Pixel coordinate grounding data
________________________________________

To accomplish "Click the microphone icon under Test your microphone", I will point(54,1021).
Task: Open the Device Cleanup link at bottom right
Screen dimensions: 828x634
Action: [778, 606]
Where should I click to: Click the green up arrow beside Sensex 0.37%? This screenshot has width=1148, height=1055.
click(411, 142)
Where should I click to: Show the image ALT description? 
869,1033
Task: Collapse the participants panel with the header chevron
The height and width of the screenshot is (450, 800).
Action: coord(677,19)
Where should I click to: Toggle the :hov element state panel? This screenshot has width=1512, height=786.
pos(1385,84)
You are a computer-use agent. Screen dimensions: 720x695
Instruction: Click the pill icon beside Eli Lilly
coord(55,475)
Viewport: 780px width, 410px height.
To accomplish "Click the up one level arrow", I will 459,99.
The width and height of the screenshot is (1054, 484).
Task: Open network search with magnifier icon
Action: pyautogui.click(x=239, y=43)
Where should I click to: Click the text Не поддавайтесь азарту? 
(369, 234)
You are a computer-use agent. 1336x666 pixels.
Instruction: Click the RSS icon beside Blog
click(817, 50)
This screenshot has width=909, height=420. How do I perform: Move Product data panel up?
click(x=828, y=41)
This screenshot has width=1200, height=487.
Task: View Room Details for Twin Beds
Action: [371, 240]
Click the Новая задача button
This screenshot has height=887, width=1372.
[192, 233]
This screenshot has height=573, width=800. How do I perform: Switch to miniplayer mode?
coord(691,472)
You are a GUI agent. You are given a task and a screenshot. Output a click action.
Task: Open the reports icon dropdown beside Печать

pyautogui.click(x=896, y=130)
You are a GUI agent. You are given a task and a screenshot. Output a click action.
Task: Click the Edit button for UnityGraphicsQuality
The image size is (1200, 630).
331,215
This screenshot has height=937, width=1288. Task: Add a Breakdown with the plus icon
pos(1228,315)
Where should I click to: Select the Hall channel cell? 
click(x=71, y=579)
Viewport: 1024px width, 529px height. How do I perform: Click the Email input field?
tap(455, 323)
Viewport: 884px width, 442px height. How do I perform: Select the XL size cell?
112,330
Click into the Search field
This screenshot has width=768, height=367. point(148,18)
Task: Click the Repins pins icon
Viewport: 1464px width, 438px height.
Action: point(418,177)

________________________________________

What needs to be done -> From the data, work out how many lines include the word "agent"; the reply is that number and nothing else.

Answer box -> 4